The Layered Garden: Book Review

By Patientgardener @patientgardener

If you are a fan of Christopher Lloyd and Fergus Garrett, as I am, then you will enjoy The Layered Garden by David Culp.  The title attracted me as I am interested in the notion of successional planting so I asked Timberpress for a copy as one of  my review books.  I wasn’t disappointed and I have thoroughly enjoyed  reading it.

David is an American garden designer and probably well-known across the pond but I had never heard of him.  The book is based on his own garden in Pennsylvania where he has created a garden over 20 years.  David is a huge fan of Lloyd as well as Gertrude Jekyll, Beth Chatto, Graham Stuart Thomas and there is an obvious English Garden influence in the photographs of his garden.  The premise of the book is how David Culp has used plants to create a layered garden, much like Lloyd’s successional planting. Like me he is a plantaholic and has worked hard to create a coherent and beautiful garden in which to grow his treasurers.  As he says in the Introduction

“The collector in me thinks each individual specimen is beautiful, … otherwise I would not bother growing them.  But the designer in me wants more than a botanical garden with each genus grown in its separate bed.  Plants are the basis of my garden artistry; serving as pieces in a design puzzle, as colours in a palette, as elements in a sculpture.  As with artists in any medium, the more we learn about these vehicles for our expression and the more passionate we are about them, the more ways we will find to use them and the more beautiful our gardens will become.”

At this point I was hooked.  I have often thought that there must be a way to create a beautiful garden full of interesting and assorted plants but I have struggled to work out what it was. Another aside that made me smile was Culp’s comment that the trend in his part of the US was to have gardens which were only of interest from March through to September and whilst he, like any gardener, enjoyed looking at seed catalogues etc over the winter he really didn’t want to do this for 5 months.  I totally agree – a year round garden is what I am trying to achieve.

TASK STATEMENT – Pick up the review of The Layered Garden from its last sentence and continue it in the same voice. The material after this review isn't needed for the task.

SUPPLIED INFORMATION –
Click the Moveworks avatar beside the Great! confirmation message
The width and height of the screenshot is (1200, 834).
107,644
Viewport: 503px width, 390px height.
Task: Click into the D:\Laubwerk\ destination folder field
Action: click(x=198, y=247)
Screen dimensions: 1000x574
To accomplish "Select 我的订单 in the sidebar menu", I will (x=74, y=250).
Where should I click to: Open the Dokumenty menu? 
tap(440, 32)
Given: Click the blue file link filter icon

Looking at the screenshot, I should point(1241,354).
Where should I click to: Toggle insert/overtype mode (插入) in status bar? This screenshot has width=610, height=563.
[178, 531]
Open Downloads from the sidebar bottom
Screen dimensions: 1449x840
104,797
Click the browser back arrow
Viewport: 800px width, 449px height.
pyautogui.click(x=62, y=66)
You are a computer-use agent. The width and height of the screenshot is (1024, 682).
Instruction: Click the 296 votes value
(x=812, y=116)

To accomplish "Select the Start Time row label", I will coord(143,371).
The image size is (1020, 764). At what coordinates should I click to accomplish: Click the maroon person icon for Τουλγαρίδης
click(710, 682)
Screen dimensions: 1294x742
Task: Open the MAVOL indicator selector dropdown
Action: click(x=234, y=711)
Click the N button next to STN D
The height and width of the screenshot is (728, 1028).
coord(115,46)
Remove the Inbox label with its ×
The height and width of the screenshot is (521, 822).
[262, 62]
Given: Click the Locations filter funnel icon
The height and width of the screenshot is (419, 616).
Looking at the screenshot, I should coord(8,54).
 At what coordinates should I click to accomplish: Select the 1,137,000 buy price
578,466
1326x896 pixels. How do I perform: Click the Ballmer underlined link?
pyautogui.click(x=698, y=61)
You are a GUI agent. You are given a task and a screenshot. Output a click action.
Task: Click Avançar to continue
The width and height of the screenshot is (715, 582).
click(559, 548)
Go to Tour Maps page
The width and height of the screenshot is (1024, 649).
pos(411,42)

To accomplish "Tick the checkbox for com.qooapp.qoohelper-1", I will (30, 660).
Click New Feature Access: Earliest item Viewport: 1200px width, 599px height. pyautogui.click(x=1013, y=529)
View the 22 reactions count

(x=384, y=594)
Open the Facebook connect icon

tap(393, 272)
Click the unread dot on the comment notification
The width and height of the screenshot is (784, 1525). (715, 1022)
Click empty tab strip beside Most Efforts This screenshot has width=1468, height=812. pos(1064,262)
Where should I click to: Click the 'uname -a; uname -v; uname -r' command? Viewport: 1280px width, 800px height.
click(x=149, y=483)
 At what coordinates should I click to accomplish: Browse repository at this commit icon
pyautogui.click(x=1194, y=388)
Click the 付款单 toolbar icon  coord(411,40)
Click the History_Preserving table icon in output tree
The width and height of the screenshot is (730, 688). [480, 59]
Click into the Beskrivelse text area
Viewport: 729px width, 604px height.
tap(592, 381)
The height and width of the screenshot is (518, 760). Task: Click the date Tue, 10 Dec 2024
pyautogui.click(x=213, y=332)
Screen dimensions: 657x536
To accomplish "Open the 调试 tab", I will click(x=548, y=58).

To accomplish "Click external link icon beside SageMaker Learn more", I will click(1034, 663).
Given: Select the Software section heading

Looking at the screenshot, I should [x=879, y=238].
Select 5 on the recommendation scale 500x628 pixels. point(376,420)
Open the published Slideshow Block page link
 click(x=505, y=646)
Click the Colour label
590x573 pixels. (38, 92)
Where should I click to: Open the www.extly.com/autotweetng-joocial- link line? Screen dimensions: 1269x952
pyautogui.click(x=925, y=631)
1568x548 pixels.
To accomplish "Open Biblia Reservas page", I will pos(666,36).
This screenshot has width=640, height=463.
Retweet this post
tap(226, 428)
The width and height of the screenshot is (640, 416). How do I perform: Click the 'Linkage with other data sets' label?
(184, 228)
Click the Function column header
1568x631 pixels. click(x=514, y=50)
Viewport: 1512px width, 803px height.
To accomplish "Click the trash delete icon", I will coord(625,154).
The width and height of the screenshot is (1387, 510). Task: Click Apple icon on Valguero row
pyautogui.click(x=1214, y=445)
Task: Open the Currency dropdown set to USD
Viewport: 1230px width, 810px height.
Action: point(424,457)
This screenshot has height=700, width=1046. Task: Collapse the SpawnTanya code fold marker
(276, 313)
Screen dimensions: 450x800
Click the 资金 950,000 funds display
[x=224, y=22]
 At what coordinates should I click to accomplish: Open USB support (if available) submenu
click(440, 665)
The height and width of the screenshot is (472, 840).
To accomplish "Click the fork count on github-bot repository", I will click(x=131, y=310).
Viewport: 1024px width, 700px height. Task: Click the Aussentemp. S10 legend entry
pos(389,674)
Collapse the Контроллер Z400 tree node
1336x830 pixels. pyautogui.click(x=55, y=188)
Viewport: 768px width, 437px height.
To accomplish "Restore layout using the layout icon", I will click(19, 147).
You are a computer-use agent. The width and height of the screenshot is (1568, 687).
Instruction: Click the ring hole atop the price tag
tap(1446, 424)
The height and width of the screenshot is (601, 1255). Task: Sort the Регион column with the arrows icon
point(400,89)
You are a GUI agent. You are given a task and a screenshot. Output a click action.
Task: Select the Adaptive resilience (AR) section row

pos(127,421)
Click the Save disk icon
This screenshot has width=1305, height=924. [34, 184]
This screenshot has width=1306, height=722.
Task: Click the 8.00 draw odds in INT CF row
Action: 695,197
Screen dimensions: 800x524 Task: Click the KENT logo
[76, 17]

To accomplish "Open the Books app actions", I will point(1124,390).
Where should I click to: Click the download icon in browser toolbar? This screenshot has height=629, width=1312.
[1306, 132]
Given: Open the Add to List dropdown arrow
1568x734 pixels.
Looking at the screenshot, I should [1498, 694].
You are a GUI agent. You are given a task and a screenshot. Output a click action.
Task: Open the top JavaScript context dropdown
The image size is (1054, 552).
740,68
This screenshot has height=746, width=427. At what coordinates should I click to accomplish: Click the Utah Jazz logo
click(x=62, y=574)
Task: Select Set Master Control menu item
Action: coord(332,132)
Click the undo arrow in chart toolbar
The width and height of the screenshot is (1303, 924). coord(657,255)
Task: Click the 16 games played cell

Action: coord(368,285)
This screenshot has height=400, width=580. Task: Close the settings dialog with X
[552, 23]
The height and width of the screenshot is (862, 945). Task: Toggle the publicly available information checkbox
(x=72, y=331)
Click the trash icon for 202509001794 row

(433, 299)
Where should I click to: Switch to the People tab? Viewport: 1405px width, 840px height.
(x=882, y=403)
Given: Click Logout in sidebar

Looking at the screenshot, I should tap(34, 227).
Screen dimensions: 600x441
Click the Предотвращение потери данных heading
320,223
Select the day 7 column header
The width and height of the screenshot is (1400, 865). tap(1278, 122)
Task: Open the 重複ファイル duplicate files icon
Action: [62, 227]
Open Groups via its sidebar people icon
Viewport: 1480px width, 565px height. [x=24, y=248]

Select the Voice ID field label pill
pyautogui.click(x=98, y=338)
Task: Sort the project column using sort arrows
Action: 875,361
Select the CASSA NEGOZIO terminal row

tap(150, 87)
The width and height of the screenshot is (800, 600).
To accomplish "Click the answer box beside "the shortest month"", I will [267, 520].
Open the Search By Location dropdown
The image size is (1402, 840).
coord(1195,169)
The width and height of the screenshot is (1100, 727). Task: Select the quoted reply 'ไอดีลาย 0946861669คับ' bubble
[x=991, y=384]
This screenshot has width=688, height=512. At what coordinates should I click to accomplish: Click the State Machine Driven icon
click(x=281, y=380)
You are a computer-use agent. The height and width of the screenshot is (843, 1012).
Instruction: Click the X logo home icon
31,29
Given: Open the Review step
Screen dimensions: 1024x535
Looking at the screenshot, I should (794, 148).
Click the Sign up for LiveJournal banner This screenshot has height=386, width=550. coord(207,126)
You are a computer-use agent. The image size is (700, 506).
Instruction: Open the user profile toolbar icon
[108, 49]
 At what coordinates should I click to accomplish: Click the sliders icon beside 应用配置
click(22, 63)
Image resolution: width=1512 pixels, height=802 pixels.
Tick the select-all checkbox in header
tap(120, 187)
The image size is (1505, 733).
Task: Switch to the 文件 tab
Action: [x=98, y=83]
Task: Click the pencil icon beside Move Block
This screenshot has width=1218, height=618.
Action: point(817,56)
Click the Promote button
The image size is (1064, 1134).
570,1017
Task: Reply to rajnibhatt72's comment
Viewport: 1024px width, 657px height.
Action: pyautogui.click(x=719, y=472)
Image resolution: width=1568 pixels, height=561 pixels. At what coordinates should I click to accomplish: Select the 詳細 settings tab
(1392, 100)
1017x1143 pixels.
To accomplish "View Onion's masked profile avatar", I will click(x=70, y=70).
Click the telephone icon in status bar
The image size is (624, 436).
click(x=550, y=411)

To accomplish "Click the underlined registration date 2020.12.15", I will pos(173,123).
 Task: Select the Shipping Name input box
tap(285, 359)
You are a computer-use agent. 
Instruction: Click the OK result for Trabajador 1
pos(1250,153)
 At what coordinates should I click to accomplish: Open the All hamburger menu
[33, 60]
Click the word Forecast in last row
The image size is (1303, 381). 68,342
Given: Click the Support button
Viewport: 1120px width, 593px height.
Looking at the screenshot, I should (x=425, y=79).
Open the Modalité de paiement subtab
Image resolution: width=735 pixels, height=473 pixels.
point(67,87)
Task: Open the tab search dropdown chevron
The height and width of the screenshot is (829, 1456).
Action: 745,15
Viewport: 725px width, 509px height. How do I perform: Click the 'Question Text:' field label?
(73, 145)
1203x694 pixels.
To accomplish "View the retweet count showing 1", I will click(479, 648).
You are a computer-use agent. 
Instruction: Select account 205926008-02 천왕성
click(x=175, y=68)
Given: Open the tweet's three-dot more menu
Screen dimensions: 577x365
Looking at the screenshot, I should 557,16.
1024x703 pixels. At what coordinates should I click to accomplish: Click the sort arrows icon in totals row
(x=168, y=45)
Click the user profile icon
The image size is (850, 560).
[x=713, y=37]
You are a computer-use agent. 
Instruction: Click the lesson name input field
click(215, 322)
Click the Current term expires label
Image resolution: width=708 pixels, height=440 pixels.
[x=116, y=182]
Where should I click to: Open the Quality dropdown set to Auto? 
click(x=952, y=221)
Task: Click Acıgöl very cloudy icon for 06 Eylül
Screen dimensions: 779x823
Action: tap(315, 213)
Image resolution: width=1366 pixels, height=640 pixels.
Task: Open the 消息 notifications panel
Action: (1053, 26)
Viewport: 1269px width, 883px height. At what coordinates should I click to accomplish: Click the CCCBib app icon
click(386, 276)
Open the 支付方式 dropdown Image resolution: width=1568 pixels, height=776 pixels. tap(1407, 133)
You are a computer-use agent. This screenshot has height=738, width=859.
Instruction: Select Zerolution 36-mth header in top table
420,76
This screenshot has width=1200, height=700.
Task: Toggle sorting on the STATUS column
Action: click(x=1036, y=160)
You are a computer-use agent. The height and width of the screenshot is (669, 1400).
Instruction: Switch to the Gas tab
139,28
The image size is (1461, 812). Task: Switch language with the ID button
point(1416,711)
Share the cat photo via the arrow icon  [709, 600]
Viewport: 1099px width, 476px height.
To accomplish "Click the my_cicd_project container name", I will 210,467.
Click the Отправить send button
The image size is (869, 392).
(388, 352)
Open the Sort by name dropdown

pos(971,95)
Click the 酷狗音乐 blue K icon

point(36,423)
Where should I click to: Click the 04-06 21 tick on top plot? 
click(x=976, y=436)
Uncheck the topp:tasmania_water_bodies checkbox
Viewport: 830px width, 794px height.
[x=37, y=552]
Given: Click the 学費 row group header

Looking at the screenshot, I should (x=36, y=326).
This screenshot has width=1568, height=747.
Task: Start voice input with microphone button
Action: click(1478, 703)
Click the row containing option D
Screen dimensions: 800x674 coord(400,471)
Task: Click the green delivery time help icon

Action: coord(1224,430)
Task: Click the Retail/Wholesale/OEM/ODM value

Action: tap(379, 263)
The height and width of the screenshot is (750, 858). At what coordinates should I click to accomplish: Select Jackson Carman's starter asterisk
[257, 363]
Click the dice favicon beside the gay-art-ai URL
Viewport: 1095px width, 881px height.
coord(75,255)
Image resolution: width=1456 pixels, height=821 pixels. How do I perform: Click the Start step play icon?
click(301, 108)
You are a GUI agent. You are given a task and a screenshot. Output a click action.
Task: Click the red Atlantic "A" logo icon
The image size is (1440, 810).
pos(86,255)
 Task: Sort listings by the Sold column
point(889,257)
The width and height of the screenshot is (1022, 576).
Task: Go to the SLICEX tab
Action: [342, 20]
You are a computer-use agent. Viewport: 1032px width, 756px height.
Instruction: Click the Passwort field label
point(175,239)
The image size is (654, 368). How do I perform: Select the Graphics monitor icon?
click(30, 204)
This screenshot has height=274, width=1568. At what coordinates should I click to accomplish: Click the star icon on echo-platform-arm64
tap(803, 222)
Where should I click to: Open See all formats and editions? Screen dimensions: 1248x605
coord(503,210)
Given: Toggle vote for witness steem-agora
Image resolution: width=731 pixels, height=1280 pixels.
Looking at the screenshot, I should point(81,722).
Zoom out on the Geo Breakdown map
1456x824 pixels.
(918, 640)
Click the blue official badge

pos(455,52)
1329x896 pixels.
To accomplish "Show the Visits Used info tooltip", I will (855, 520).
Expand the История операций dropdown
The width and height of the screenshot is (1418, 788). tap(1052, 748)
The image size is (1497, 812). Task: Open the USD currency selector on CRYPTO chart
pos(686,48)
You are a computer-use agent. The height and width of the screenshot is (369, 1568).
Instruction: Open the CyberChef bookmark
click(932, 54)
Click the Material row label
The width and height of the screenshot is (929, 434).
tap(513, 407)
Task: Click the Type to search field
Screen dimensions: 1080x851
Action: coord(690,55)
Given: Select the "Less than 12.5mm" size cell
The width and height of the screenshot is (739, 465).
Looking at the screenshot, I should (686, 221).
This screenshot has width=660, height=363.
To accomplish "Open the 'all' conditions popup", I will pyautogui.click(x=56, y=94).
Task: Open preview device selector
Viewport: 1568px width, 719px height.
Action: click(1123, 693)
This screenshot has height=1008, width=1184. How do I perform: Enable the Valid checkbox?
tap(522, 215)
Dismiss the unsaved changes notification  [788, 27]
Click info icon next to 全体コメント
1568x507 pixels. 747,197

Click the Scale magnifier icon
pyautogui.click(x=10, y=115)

ANSWER FOR THIS EXERCISE –
The book takes you on a tour of the garden and its various areas and why and how they have been created,  their seasons of interest, the layers and what the star performers etc.   His approach is to have borders/beds that peak at different times of the year but that also have layers of lesser interest through the rest of the year.  I have started to try this approach in my garden and whilst it isn’t that hard to have a peak  season of interest in a bed, I am finding it harder to make the borders seem interesting for the rest of the year but this book has helped to open my mind to new ideas and approaches using bulbs, annuals, pots and in particular looking at foliage rather than relying on flowers.  It is a higher maintenance approach, again like Lloyd, but I think it may be the way forward for me.

Throughout the book there are special small sections looking at different elements of design and plants for specific area.  I particularly liked the one on color in the garden. Culp recalls a visit from Lloyd to his garden and a conversation about color.  As we all know Lloyd  is renowned for using clashing and bright colours; Culp feeling a little argumentative challenged his approach.  He argued that instead of having colours of the same value, as Lloyd insisted, that they should instead be of different values which would provide depth and contrast.  He describes the encounter like arguing with the Pope which made me laugh – as to Lloyd’s response to the challenge, “Suffice it to say, he was unconvinced.”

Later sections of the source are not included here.